The disclosure was made to finance committee members
It comes after errors in the way UK Government spending for Scotland is calculated were discovered by economists Jim and Margaret Cuthbert.
The discrepancies were found in the annual Government Expenditure and Revenue in Scotland (GERS) report.
Dr Andrew Goudie, chief economic adviser, said he was investigating.
According to the most recent report, published in December, net borrowing was about £11bn, with a lesser estimate of £6 bn when the impact of North Sea oil had been taken into account.
The Cuthberts - a husband and wife team - had argued that certain types of spending in areas such as prisons, courts and nature conservation is excluded from some calculations made in England but not in Scotland.
The Cuthberts' study was published in the quarterly economic commentary of Strathclyde University's Fraser of Allander Institute, which backed their concerns.
Dr Goudie, who was giving evidence to the Scottish Parliament's finance committee, said he had written to the Treasury so that the figures could be checked.
"We are very grateful for the work that the Cuthberts have done," he said.
"It has brought to light something that is extremely important and I for one welcome the fact that they have identified something here that we are certainly pursuing very strongly now.
"My team have also been in continual contact with them since, in order to try and improve it."
However, he insisted that estimates in GERS were as accurate as could be expected given the figures available to his team.
Wendy Alexander said it was a fitting day to discuss the issue
Committee convener Wendy Alexander said it was a fitting day to be discussing the issue.
"I think it would be hard to think of a more appropriate day than the 300th anniversary of the Act of Union for the Scottish Parliament to be debating the essential character of the current financial relationship between Scotland and the rest of the UK," she said.

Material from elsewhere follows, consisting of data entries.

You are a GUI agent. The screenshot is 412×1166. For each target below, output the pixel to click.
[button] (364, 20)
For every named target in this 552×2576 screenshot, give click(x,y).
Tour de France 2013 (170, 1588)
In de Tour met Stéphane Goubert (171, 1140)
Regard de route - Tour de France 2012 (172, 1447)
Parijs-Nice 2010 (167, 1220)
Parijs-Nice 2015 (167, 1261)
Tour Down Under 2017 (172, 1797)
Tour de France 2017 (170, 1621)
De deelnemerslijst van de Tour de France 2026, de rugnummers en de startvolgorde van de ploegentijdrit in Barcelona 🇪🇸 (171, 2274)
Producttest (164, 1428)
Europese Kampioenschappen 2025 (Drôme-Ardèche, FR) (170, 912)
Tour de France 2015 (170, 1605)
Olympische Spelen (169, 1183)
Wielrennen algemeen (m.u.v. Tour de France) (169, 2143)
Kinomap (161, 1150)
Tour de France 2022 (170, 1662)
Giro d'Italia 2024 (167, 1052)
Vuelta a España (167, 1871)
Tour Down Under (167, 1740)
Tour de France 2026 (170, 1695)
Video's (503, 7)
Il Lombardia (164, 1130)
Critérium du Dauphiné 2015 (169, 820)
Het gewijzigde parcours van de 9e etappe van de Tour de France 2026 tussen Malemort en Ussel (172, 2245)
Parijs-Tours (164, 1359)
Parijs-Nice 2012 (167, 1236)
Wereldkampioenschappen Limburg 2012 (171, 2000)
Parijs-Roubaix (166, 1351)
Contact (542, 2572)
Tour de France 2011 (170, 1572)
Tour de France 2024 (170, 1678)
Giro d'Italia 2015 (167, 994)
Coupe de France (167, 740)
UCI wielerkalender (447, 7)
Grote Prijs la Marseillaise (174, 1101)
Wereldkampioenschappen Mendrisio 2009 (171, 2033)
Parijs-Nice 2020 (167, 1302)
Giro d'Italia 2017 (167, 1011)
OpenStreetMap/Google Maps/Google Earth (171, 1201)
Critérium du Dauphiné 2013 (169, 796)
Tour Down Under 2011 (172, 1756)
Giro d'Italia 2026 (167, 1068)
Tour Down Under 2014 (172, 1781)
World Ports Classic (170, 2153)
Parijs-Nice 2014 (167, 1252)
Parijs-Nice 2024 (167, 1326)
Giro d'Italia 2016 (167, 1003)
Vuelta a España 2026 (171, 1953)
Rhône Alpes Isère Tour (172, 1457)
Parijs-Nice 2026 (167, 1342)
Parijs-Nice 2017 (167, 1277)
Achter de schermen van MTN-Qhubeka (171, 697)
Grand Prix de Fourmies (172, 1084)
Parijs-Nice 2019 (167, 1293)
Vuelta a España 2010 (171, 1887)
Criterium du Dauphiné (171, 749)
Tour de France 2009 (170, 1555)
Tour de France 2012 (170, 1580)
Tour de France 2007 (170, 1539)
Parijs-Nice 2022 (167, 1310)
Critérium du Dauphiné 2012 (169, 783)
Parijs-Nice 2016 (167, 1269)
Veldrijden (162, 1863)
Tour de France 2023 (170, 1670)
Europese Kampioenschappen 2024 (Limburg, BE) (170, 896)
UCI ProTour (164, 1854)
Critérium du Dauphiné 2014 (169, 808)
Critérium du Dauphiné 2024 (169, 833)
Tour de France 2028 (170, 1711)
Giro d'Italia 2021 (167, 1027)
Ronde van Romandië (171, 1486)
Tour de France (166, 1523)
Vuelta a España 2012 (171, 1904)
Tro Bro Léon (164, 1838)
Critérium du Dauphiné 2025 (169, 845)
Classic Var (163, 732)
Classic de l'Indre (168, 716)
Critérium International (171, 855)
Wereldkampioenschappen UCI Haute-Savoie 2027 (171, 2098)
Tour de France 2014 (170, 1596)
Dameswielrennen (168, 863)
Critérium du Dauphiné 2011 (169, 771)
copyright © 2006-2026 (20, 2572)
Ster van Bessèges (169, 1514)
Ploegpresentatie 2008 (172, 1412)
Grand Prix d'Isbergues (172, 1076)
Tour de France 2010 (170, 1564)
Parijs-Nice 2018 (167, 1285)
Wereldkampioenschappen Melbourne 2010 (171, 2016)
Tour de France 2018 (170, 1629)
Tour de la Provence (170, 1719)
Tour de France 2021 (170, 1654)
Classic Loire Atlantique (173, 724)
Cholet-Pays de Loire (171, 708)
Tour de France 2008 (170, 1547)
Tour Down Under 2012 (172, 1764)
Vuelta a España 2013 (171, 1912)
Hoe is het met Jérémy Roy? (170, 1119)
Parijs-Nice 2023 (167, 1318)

Scottish National Party finance spokesman John Swinney said: "The revelations this morning by senior executive civil servants blows a hole in Labour's scaremongering attempts to mislead the Scottish people about our real fiscal position.
"While the SNP have long argued that GERS is an inaccurate, politically motivated exercise, the evidence heard in parliament this morning now completely confirms our case. The SNP believe in a successful Scotland, while Labour just want to hold the economy back."
Professor Gavin McCrone, general secretary of the Royal Society of Edinburgh, claimed the Barnett Formula - used to adjust public expenditure figures - was out of date and a new independent needs assessment was needed.
Speaking during a round-table discussion he also told MSPs that he rejected the term "subsidy" often used to describe the deficit and insisted there had been no deliberate intention to give Scotland more money.
"There is increasing pressure from parts of England to look at all of this again and Lord Barnett has said himself that he no longer believes his formula is appropriate," he said.
A study would show that Scotland needs more public money than the national average, given issues such as the sparseness of the population, Mr McCrone added.